Excerpted data -

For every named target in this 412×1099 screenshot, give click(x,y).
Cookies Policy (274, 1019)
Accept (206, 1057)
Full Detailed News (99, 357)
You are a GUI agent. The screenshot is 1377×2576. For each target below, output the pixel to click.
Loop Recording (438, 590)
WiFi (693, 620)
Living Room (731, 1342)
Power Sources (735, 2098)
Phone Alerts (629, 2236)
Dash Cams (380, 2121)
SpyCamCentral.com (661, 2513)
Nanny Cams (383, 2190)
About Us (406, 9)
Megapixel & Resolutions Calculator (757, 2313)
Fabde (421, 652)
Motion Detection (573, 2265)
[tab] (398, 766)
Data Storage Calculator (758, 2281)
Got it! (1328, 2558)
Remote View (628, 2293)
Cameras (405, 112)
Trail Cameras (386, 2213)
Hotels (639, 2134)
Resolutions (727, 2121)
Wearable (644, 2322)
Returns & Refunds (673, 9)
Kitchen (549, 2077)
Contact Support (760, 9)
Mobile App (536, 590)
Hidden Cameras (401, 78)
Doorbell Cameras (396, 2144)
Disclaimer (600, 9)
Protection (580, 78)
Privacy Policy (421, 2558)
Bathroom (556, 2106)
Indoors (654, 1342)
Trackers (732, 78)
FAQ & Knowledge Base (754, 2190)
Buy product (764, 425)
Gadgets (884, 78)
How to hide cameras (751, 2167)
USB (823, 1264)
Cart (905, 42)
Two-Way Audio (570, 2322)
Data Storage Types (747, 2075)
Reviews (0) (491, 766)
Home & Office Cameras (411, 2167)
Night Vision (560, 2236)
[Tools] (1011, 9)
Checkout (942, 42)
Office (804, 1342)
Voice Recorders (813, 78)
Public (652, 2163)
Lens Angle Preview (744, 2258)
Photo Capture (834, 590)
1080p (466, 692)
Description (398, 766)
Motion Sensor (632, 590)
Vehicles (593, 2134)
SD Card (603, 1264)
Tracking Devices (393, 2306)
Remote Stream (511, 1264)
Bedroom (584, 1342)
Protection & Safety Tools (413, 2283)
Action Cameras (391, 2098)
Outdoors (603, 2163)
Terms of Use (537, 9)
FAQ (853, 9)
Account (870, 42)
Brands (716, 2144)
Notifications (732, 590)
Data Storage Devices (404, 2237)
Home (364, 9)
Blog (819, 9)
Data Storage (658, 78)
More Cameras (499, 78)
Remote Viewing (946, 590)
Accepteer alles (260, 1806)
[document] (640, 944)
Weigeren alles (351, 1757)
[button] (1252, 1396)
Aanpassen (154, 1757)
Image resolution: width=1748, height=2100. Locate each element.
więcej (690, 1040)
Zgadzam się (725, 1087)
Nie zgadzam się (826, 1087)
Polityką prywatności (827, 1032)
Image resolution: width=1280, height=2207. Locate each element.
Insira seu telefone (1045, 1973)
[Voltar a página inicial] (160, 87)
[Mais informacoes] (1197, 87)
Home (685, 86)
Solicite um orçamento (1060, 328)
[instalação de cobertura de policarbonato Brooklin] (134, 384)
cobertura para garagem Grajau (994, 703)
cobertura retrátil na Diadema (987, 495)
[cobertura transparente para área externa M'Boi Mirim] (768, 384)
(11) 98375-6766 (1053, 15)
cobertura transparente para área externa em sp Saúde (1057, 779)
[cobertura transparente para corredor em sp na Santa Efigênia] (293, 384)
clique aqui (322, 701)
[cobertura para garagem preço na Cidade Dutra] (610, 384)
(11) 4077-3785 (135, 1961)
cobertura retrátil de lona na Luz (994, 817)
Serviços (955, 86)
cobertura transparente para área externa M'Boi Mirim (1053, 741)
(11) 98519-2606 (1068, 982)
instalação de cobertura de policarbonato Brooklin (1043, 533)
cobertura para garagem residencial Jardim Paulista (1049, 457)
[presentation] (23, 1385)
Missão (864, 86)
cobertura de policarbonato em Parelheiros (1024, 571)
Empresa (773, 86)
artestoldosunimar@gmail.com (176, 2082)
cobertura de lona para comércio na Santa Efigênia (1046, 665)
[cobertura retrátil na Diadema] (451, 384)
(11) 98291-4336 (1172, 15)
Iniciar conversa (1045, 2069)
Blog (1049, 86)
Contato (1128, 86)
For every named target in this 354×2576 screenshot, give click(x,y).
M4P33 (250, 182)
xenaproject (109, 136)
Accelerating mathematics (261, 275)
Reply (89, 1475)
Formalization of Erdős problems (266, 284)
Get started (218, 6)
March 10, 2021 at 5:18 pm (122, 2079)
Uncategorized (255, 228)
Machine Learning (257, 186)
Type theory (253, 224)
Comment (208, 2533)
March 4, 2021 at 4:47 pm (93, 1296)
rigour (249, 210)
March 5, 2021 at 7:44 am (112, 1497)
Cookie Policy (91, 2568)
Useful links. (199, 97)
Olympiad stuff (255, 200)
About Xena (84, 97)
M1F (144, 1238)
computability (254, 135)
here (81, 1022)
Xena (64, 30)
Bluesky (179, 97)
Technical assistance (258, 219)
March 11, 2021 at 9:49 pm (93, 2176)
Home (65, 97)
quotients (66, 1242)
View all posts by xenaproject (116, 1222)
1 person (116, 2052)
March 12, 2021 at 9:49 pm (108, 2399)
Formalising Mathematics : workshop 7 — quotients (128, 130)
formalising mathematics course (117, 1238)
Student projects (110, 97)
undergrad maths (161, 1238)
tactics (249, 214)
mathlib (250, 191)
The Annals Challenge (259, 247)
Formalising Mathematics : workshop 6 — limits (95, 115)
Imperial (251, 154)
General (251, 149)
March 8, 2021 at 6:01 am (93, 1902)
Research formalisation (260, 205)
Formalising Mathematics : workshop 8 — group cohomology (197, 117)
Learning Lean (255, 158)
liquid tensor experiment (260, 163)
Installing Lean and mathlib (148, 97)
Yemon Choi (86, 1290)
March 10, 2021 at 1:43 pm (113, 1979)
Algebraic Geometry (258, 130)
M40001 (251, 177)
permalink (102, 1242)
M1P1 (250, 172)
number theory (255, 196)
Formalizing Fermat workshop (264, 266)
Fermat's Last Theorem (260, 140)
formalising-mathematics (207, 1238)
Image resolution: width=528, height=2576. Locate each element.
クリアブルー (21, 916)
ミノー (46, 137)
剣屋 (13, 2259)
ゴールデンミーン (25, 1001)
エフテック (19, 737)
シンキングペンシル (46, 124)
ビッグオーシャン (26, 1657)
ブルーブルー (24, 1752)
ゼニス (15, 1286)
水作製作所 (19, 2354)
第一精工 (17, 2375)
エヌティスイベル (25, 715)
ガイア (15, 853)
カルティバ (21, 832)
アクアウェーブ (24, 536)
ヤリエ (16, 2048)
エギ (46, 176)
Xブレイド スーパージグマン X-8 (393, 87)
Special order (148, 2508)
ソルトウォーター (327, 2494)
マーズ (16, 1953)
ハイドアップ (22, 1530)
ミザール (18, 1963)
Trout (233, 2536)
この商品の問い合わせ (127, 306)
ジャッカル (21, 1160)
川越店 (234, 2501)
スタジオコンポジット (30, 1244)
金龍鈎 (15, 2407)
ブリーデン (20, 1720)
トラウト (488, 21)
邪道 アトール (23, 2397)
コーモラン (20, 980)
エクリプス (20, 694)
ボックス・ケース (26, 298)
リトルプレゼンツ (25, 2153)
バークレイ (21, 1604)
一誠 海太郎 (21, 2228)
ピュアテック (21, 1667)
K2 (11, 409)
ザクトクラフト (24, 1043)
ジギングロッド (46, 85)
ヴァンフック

Exercise requirements - Could you retype exactly the lines above, starting at the line that contains "Serviços (955, 86)" and ending at the line that contains "quotients (66, 1242)", and nothing more?

Task output -
Serviços (955, 86)
cobertura transparente para área externa M'Boi Mirim (1053, 741)
(11) 98519-2606 (1068, 982)
instalação de cobertura de policarbonato Brooklin (1043, 533)
cobertura para garagem residencial Jardim Paulista (1049, 457)
[presentation] (23, 1385)
Missão (864, 86)
cobertura de policarbonato em Parelheiros (1024, 571)
Empresa (773, 86)
artestoldosunimar@gmail.com (176, 2082)
cobertura de lona para comércio na Santa Efigênia (1046, 665)
[cobertura retrátil na Diadema] (451, 384)
(11) 98291-4336 (1172, 15)
Iniciar conversa (1045, 2069)
Blog (1049, 86)
Contato (1128, 86)
For every named target in this 354×2576 screenshot, give click(x,y).
M4P33 (250, 182)
xenaproject (109, 136)
Accelerating mathematics (261, 275)
Reply (89, 1475)
Formalization of Erdős problems (266, 284)
Get started (218, 6)
March 10, 2021 at 5:18 pm (122, 2079)
Uncategorized (255, 228)
Machine Learning (257, 186)
Type theory (253, 224)
Comment (208, 2533)
March 4, 2021 at 4:47 pm (93, 1296)
rigour (249, 210)
March 5, 2021 at 7:44 am (112, 1497)
Cookie Policy (91, 2568)
Useful links. (199, 97)
Olympiad stuff (255, 200)
About Xena (84, 97)
M1F (144, 1238)
computability (254, 135)
here (81, 1022)
Xena (64, 30)
Bluesky (179, 97)
Technical assistance (258, 219)
March 11, 2021 at 9:49 pm (93, 2176)
Home (65, 97)
quotients (66, 1242)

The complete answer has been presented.